▶ **The records**
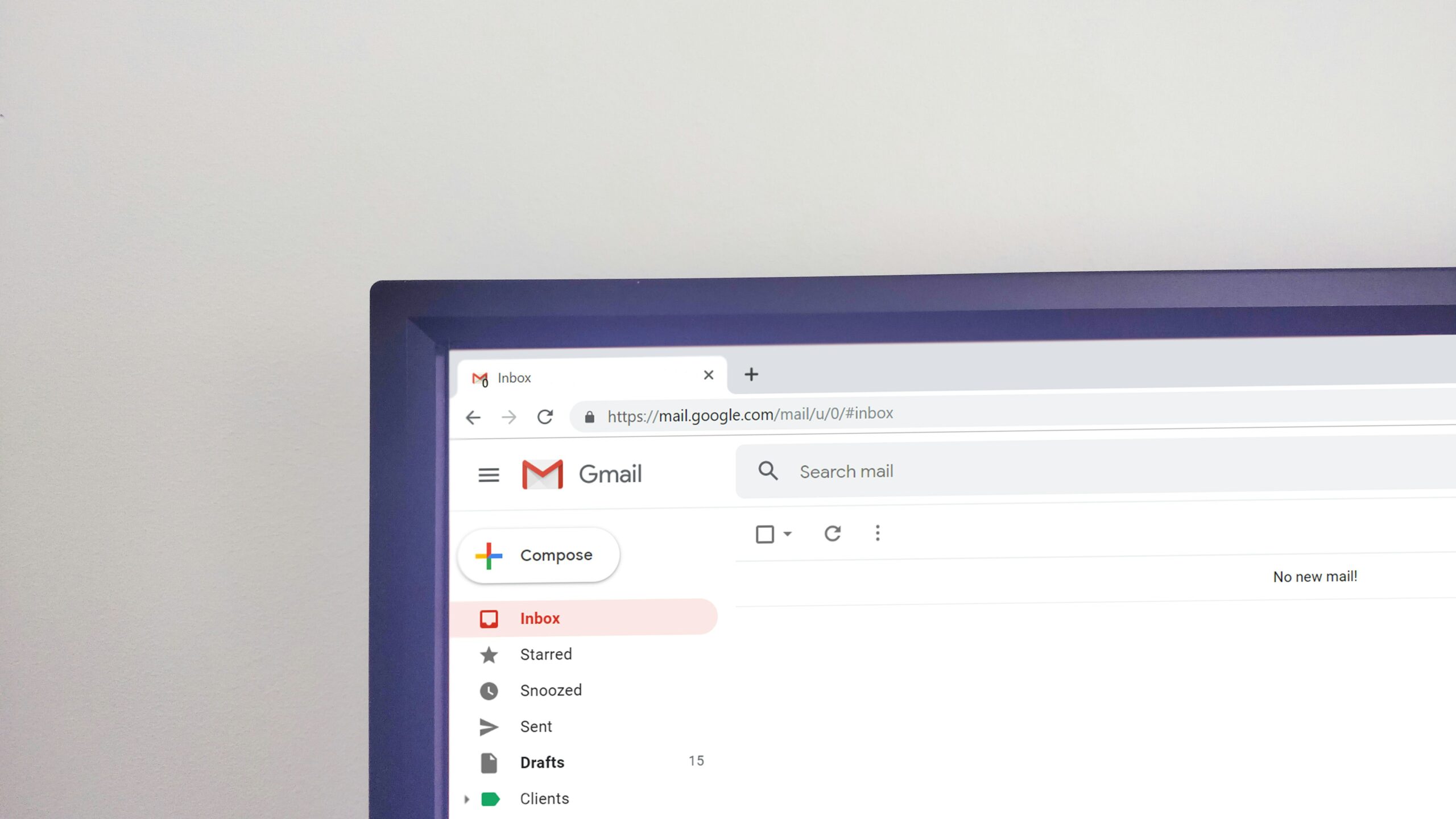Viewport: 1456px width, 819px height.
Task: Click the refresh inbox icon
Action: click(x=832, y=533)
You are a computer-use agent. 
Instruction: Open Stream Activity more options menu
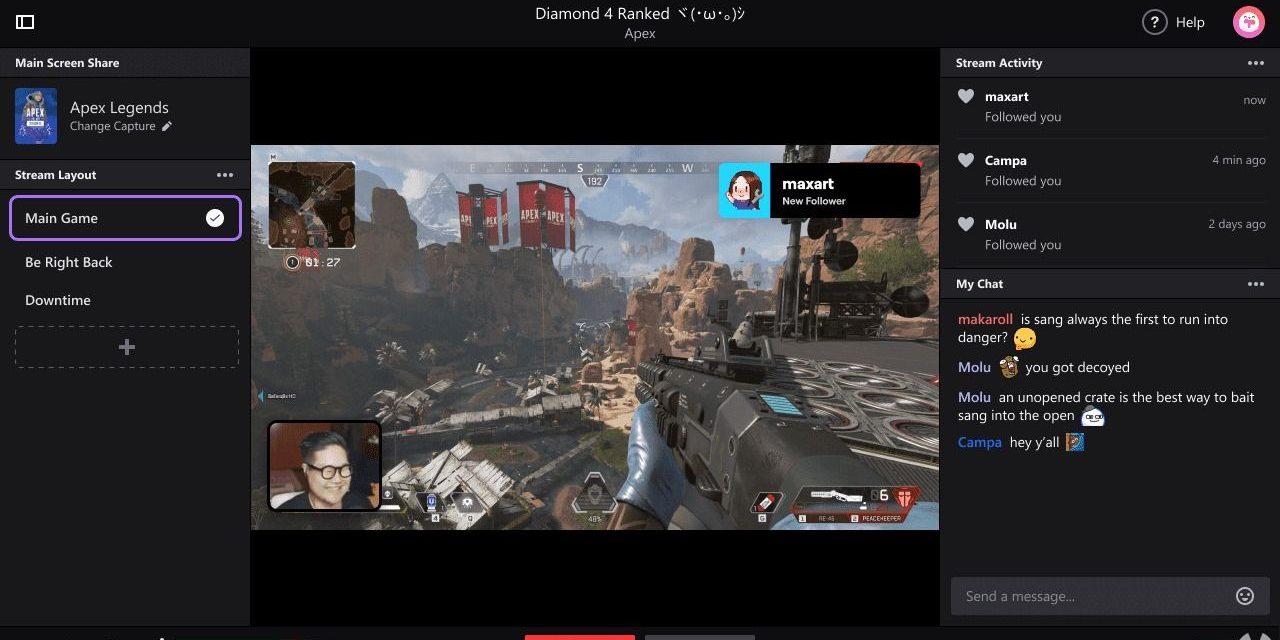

---

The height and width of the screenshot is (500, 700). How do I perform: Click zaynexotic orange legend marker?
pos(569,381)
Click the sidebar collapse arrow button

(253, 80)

--

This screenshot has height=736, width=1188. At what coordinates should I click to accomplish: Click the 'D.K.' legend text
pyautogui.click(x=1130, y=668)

▶ **Exercise**
Lines to set down from above: the line with "You are a computer-use agent.", the line with "Instruction: Open Stream", and every line between, each exactly as written.

▶ **Output of the exercise**
You are a computer-use agent. 
Instruction: Open Stream Activity more options menu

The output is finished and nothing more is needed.